Je suis un peu ici dans ma période "j'extirpe de la couche de poussière des films que je possède depuis plusieurs années quand j'avais des goûts et attentes cinématographiques différentes". Loin de l'exigence de maintenant, parfois un peu trop excessive je le reconnais, je vaquais sur la scène rachitique de qualité des films d'horreur amateurs. Et mon chemin, un jour, croisa Contracted, une énième variante du film narrant une infection qui ferait passer les symptômes de la peste bubonique (ne parlons même pas de la blague du covid-19) pour une petite rougeole. La douche froide se fait ressentir dès les premières minutes. Dans un climat de platitude qui ne parviendra quasi jamais à atteindre des moments un tant soit peu percutants, combiné à des acteurs qui donnent plus l'impression d'être là pour boucler leurs fins de mois que d'être intéressé par le concept, on se dit que c'est déjà très mal parti.

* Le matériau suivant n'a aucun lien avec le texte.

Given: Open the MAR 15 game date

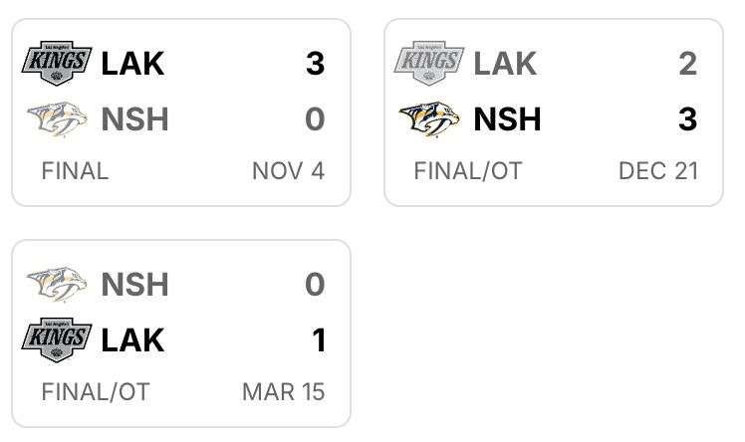Looking at the screenshot, I should (283, 391).
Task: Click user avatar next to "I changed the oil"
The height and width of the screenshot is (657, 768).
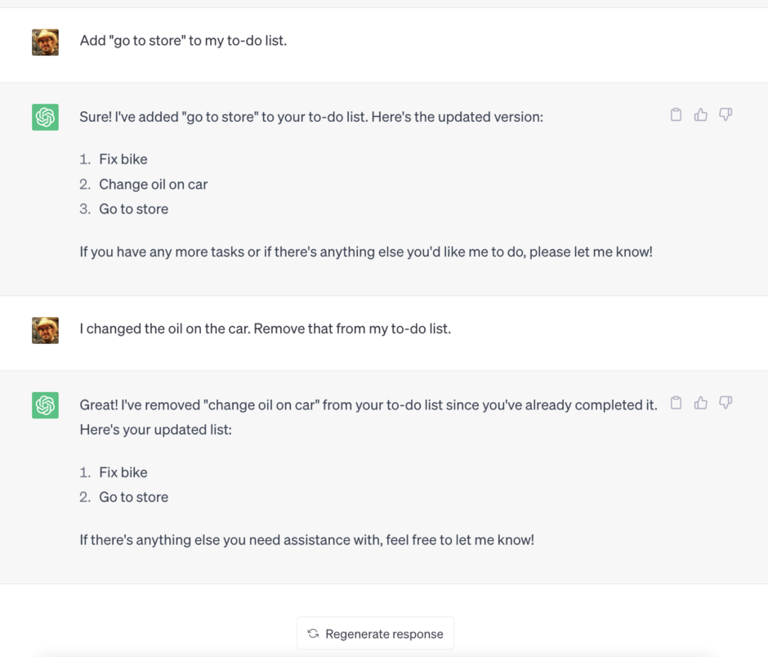Action: [x=45, y=330]
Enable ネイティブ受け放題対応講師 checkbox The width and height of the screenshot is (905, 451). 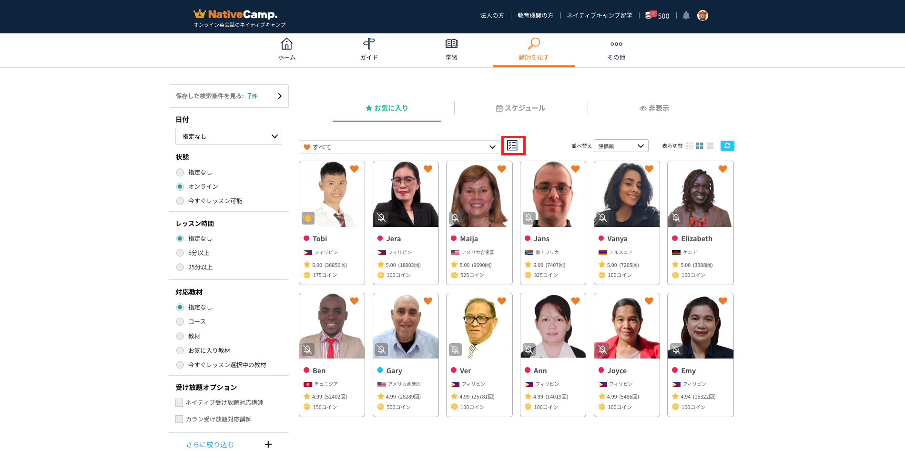[179, 403]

Visiblement Eric England a un message à faire passer sur la dangerosité des rapports sexuels non protégés. Une très bonne chose évidemment mais quand on la fait passer de manière aussi poussive avec des gros plans sur le visage sévère du médecin qui veut en savoir plus avec en arrière-plan une caisse transparente de préservatifs et l'héroïne qui ne sait pas trop où se mettre, ben ça ne fonctionne juste pas. Celle-ci est lesbienne et qui dit coucherie hétérosexuelle va systématiquement rimer avec emmerdes, inconscience (l'alcool n'excuse pas l'oubli du préservatif pour info) et tourments internes. Un peu d'alcool, une petite amie absente et un séducteur impénitent dont le visage ne nous sera montré au mieux que flouté et le tour est joué. Notre Samantha va plonger dans un gouffre béant où chaque jour passant verra son état physique se dégrader entre micro hémorragies vaginales et oculaires, pertes de cheveux, ongles et dents. On devine le peu de budget mais le travail sur le maquillage est diablement bien foutu. Haut les coeurs sur ce point !

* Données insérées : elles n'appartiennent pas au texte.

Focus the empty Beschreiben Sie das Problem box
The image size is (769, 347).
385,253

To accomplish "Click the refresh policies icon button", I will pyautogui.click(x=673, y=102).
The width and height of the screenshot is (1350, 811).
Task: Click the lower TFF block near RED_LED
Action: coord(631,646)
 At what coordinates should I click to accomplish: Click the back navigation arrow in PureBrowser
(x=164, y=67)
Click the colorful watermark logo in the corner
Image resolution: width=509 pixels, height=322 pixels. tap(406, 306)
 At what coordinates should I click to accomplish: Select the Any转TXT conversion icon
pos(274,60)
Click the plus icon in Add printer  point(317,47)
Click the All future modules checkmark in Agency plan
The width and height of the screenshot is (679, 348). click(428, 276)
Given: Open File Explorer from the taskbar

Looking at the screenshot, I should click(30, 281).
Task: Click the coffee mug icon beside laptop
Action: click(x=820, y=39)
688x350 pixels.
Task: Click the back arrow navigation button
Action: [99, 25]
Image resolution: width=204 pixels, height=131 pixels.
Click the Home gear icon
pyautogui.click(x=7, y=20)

Maintenant où tout va se péter la gueule comme ça avait un peu commencé au début, ça sera dans la gestion irrationnelle du récit où choix scénaristiques douteux s'accumulent, transformant le film d'horreur en drama de mauvais goût avec une actrice principale proprement exaspérante qui ne se soucie guère trop de sa maladie dont les symptômes causeraient une syncope à n'importe qui. Eric England préfère filmer son quotidien, des rapports tendus avec sa matriarche, une relation au point mort avec sa copine Nikky, ce qui n'est pas pour déplaire à son amie Alice qui aimerait se la taper. Et au milieu le toutou Riley qui ne peut s'empêcher de lui courir après. Est-on dans un film d'horreur ou dans un drame d'amour juvénile à deux balles ? Je n'ai pas arrêté de me poser la question alors que Contracted continuait à se planter. England veut se lancer dans de la psychologie de comptoir, dans le drame social d'une femme dont la vie sentimentale va être mise à rude épreuve par tout SAUF sa maladie. Déjà qu'elle se fout éperdument de sa transformation en monstre et qu'il n'y a aucune chute mentale discernable car elle est de base irritable et antipathique, son entourage n'a pas l'air de s'en préoccuper plus que ça, pas même sa propre mère qui préfère l'engueuler sur sa relation autodestructrice avec Nikky qu'elle voit comme seule responsable de la dégradation corporelle de sa fille. La légende raconte que l'amour destructeur peut causer des vomissements de sang et une perte de la sensibilité au chaud. Pour ne rien arranger, on cale des ralentis sur des scènes comme celle de la douche pour apporter plus de sensualité alors que ça sonne faux.
Voilà ce que je reproche à Contracted, c'est sa distanciation avec l'essence même de l'horreur car naviguant dans des approches scénaristiques diamétralement opposées. De cette maladresse naquit la prétention d'un long-métrage qui se voulait plus intelligent que ce qu'il est, à savoir une oeuvre jamais gérée, incohérente et soporifique. Il se dit que la suite est pire, ça laisse songeur.